From the line containing "The width and height of the screenshot is (1231, 571)." to the end of the data, retype every line exactly and nothing else. Drop the pictures.

─── THE DATA

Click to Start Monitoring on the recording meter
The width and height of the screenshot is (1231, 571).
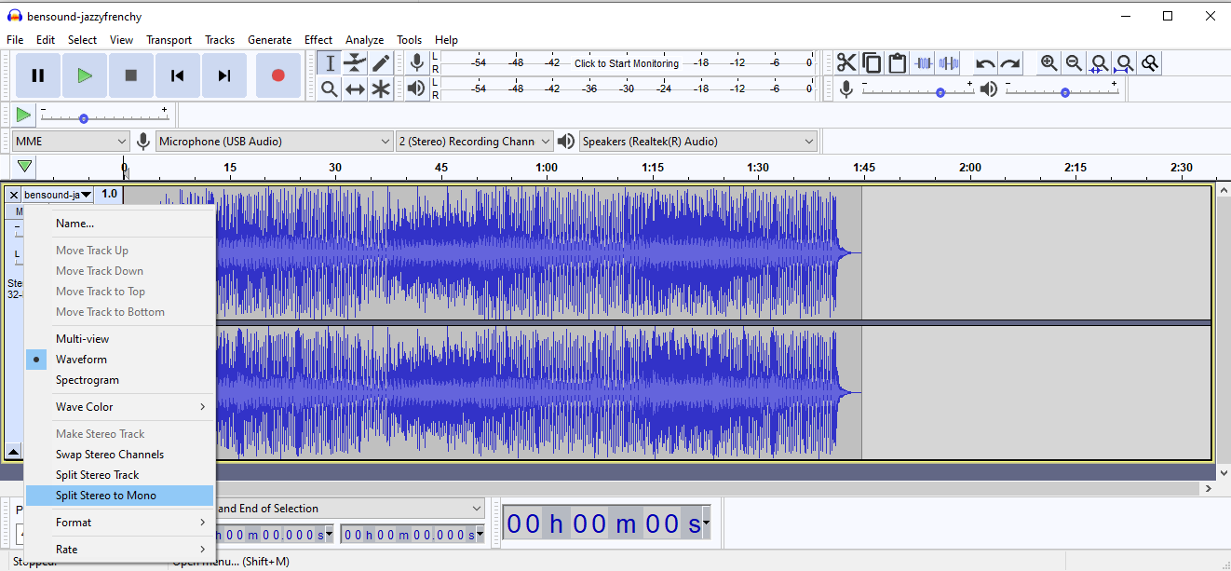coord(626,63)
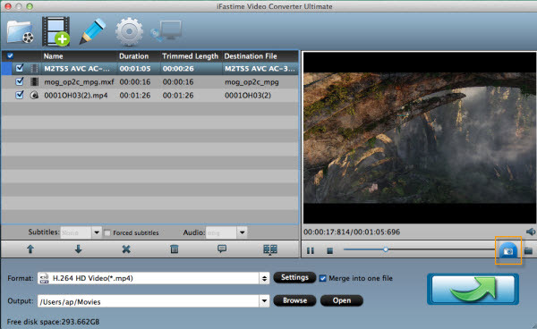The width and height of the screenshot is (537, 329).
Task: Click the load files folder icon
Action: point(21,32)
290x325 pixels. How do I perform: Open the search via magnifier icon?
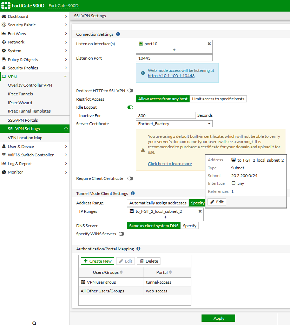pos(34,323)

──────

◆ RESULT OF THIS EXERCISE:
The width and height of the screenshot is (1231, 571).
coord(626,63)
The width and height of the screenshot is (537, 329).
Task: Click the load files folder icon
Action: point(21,32)
290x325 pixels. How do I perform: Open the search via magnifier icon?
pos(34,323)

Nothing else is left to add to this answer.